Un nouvel espace et une autre architecture deviennent ainsi les éléments grâce auxquels travaille notre regard. Puis se perd, dans ces formes circulaires et imposantes : Babel où la répétition décalée du même n’est plus figurée mais portée toute entière par le sujet.
Ce nouvel espace, c’est également celui du Walden de Henry David Thoreau (1854). En y «sérigraphiant» dans son esprit les oeuvres de Caspar David Friedrich ou d’Andrew Wyeth, Eva Nielsen a fait de ce récit d’un espace à part, à la fois intérieur et réel, l’une des matrices de ses nouvelles toiles. À la minutieuse observation de la nature et des rapports entre forces urbaines et naturelles proposée par Walden – et pour lesquels le paysage périurbain contemporain au sein duquel travaille Eva Nielsen constitue un terrain d’observation privilégié – s’ajoute ici le combat entre l’espace peint et l’espace non peint : la sérigraphie qui vient envahir le tableau, le vide qui en ruine l’autonomie.

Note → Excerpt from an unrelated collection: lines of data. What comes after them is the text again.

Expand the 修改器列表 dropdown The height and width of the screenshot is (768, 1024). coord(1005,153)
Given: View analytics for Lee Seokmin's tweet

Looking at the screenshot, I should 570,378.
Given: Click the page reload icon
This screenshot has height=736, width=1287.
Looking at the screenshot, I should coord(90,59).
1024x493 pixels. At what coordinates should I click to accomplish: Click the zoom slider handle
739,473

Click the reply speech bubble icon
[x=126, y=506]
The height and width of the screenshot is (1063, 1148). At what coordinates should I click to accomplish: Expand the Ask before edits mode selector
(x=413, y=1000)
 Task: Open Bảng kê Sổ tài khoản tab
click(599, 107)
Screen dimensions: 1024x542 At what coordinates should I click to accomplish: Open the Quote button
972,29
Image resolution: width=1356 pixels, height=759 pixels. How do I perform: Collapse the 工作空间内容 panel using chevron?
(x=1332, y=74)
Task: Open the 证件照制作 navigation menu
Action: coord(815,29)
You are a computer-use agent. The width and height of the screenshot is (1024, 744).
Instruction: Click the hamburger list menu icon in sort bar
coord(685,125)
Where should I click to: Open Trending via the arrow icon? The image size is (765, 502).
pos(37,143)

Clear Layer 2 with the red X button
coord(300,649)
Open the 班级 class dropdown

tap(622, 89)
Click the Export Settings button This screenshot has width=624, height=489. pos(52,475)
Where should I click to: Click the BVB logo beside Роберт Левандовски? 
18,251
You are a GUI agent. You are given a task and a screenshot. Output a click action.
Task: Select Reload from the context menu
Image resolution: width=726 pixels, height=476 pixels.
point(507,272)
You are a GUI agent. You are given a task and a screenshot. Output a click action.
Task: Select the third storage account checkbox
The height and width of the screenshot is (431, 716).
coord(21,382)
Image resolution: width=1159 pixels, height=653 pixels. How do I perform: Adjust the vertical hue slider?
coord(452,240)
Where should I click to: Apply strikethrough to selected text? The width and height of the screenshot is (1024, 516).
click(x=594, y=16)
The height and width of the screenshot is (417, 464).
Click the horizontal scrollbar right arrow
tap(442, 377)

Cet espace enfin, c’est celui, trouble, d’Ellis Island (1 et 2). Dans cette évocation d’un autre espace singulier, intermédiaire, le nuage abstrait prolifère sur une figuration qui disparaît, modifiant les rapports entre les plans, les échelles et les techniques, faisant de ces toiles les détails d’une Babel, accrochée non loin.
La peinture d’Eva Nielsen s’est permise une nouvelle action : celle de brouiller les formes, la linéarité de la représentation comme de la présentation. Et cela, grâce à l’introduction d’«outils visuels» renouvelés qui, en association avec ceux élaborés depuis plusieurs années, lui permettent de poursuivre son chemin en peinture.